For 35 years, the center has used ‘‘aversive therapy’’ to treat young people with the most severe mental illnesses, people who at times will mutilate themselves or injure others. Nearly 75 percent of the center’s 234 residents are subject to jolts of electricity to the skin or ‘‘food deprivation’’ if they act inappropriately.
The school’s use of skin shock prompted a legislative effort this year to ban aversive therapy in Massachusetts, and an ongoing investigation by education officials in New York state, which sends a large number of youngsters to the school.
Those efforts have done nothing to diminish the commitment of the center’s professional staff, who argue that aversive therapy has no permanent impact and is a much better idea than doping people up with powerful antipsychotic drugs.
‘‘The therapy saves lives and turns lives around, but it generates this controversy,’’ said Dr. Matthew Israel, 72, who founded the school after training at Harvard with psychologist B.F. Skinner. ‘‘But how can you stop using something that is so helpful to parents and to children?’’ said Israel, who remains the dominant figure at the school.

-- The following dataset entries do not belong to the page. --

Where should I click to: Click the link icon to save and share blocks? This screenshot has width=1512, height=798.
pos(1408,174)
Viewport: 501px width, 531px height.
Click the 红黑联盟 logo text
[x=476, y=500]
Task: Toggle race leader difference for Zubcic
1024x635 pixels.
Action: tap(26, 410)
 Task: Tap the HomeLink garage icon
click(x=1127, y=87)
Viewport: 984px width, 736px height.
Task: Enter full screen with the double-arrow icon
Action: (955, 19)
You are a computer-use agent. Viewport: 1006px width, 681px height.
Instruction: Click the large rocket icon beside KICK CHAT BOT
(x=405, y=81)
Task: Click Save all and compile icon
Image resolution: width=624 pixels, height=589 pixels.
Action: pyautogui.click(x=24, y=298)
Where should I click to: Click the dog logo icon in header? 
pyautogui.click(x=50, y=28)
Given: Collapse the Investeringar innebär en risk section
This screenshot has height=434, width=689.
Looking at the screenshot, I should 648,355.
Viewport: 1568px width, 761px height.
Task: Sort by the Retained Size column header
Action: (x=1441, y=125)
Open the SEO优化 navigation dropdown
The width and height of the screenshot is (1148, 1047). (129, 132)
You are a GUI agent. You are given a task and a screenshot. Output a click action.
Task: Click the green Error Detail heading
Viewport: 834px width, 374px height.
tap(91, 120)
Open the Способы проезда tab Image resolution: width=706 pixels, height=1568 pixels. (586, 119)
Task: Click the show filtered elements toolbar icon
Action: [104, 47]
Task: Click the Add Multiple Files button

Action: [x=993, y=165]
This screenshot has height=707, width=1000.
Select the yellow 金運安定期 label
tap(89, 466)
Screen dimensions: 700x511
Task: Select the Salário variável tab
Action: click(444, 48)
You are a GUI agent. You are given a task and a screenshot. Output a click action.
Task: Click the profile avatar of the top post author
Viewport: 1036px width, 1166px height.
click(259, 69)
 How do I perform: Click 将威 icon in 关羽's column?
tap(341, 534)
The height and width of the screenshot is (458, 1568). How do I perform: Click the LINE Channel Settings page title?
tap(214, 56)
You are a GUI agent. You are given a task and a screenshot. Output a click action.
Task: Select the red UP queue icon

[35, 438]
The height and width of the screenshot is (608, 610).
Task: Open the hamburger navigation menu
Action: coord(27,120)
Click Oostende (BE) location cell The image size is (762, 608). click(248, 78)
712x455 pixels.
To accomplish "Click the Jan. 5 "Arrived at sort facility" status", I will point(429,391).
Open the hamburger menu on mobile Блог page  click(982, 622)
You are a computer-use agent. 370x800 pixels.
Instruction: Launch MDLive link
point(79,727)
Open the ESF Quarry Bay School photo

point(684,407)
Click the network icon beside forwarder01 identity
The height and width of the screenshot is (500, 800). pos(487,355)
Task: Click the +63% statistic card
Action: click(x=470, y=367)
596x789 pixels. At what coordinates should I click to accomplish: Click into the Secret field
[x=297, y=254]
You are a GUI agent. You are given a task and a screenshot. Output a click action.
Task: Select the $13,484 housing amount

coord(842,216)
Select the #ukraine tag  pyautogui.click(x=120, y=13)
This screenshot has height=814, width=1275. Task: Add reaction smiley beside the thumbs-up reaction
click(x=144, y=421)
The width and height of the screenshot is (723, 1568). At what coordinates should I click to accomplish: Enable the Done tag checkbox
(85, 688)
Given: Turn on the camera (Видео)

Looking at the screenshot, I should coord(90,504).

Some facts about the Rotenberg Center:
—The center’s two buildings are on 15 acres off Route 138 in Canton, and they are brightly decorated with cheerful and colorful art. The students live in 46 residential homes in Randolph, Holbrook, Canton, Stoughton and communities south to Attleboro. They are bused to the school each day.
—While the goal is to integrate residents back into regular schools in their communities, some of the clients don’t make that step and stay at the center for extended periods of time.
— About 75 percent of the current residents are under the age of 21. The residents are predominantly - 70 percent - male.
—Tuition at the nonprofit year-round school is steep - $210,000 a year for each resident, which is generally covered by the school districts from which they hail or by a variety of social service agencies for older residents. New York sends 151 people to the school, at an annual cost of about $31 million a year.
—Some 1,000 employees work at the school and its residential homes. They have 680 video cameras and 50 digital video recorders to monitor what is going on at the school and homes.
Israel started the school in 1971 in Providence, eventually moving to Canton and renaming it after a Bristol County judge who approved a settlement under which the state of Massachusetts paid $580,000 after unsuccessfully trying to close the school. That state effort came after the death in 1985 of a 22-year-old who suffered a seizure while restrained and forced to listen to static noise.
Three Massachusetts agencies - the Department of Mental Retardation, the Department of Education and the Department of Early Education and Care - now license the school for educational and residential programs.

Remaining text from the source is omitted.